Shortcuts that eliminate the <HTML> element as the single top-level element are not allowed.

HTML Well-formed HTML
<TITLE>Shortcut markup</TITLE>
<BODY>
<P>Amazing that this HTML works.</P>
</BODY>
<HTML>
<HEAD>
<TITLE>Clean markup</TITLE>
</HEAD>
<BODY>
<P>Not nearly so amazing that
this well-formed HTML works.</P>
</BODY>
</HTML>

Use fewer named entities

XML defines only a minimal set of built-in named entities. These are as follows:

  • &lt; — (<)
  • &gt; — (>)
  • &amp; — (&)
  • &quot; — (")
  • &apos; — (')

Therefore, you should avoid using other named HTML entitiesOther Resources. When in doubt, always use the numeric character reference for the character of interest. For example, for non-breaking spaces, use &#160; or &#xA0; instead of &nbsp;. For emphatic dashes, use &#8212; instead of &mdash;. Also, in Internet Explorer, the numeric character reference of &#151; is treated as the named entity of &mdash;, but will not be resolved to &#8212; in MSXML.

Escape script blocks

Script blocks in HTML can contain characters that cannot be parsed, namely < and &. These must be escaped in well-formed HTML by using character entities, or by enclosing the script block in a CDATA section.

In addition, Microsoft® JScript® (compatible with the ECMA 262 language specification) comments terminate at the end of the line, so it is important to preserve the white space within script blocks containing comments. By default, the xml:space attribute value normalizes white space by compressing adjacent white space characters into a single space. This destroys the new line that terminates the JScript comment. Any JScript following the comment is treated as part of the comment and ignored, often resulting in script errors. The CDATA notation also ensures that the white space is preserved.

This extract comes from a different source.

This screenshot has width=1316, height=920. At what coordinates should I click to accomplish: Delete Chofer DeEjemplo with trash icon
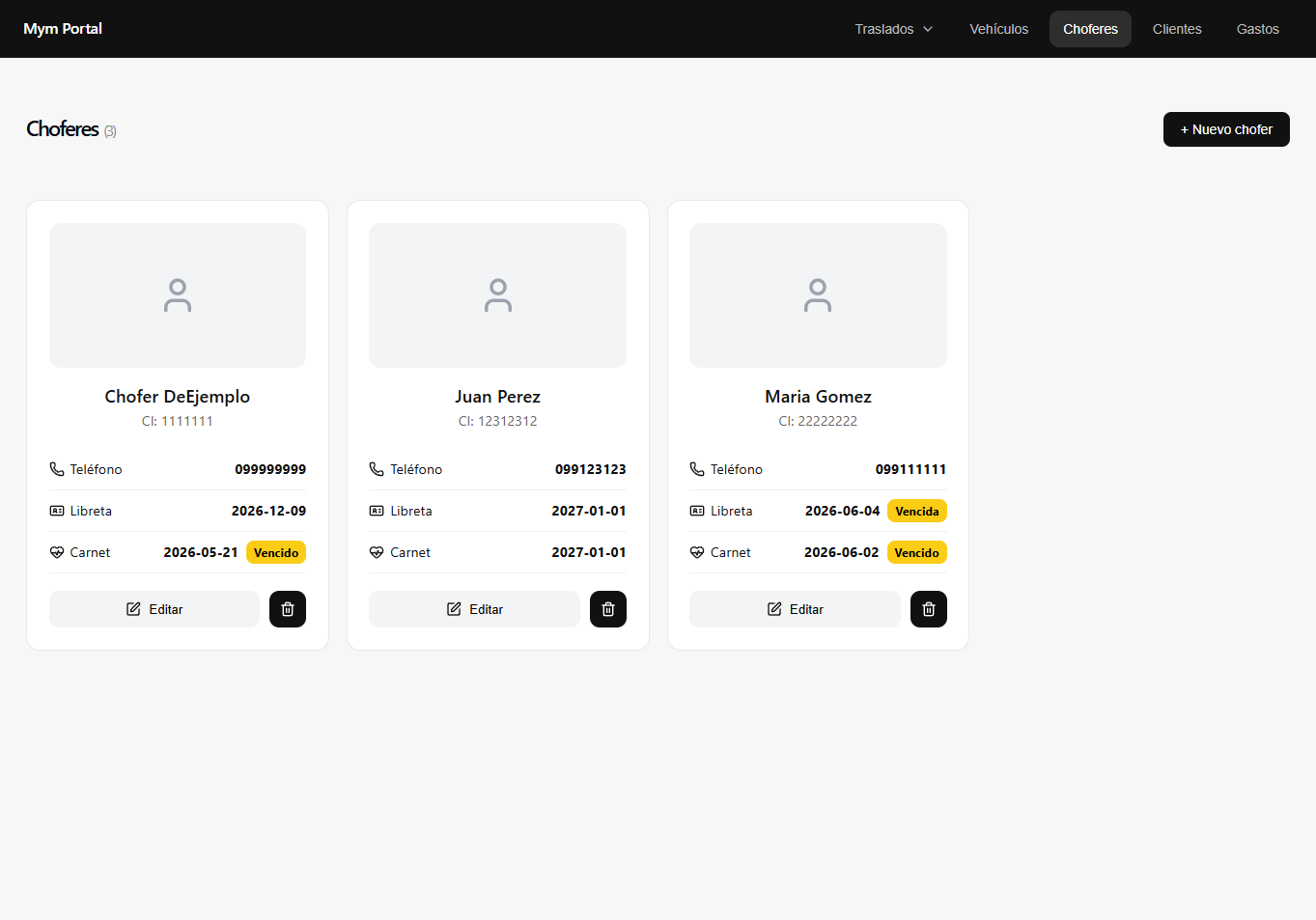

The following HTML script block contains both an unparsable character (<) and JScript comments. The well-formed script block uses CDATA to encapsulate the script.

HTML Well-formed HTML
<SCRIPT>
// checks a number against 7
function less-than-seven(n) {
return n < 7;
}
</SCRIPT>
<SCRIPT><![CDATA[
// checks a number against 7
function less-than-seven(n) {
return n < 7;
}
]]></SCRIPT>

Not all scripts will fail if they are not escaped in this way. However, it is highly recommended that you habitually escape them. This ensures not only that the script will work if it contains escaped characters or comments now, but that it will continue to work if these characters are added in the future.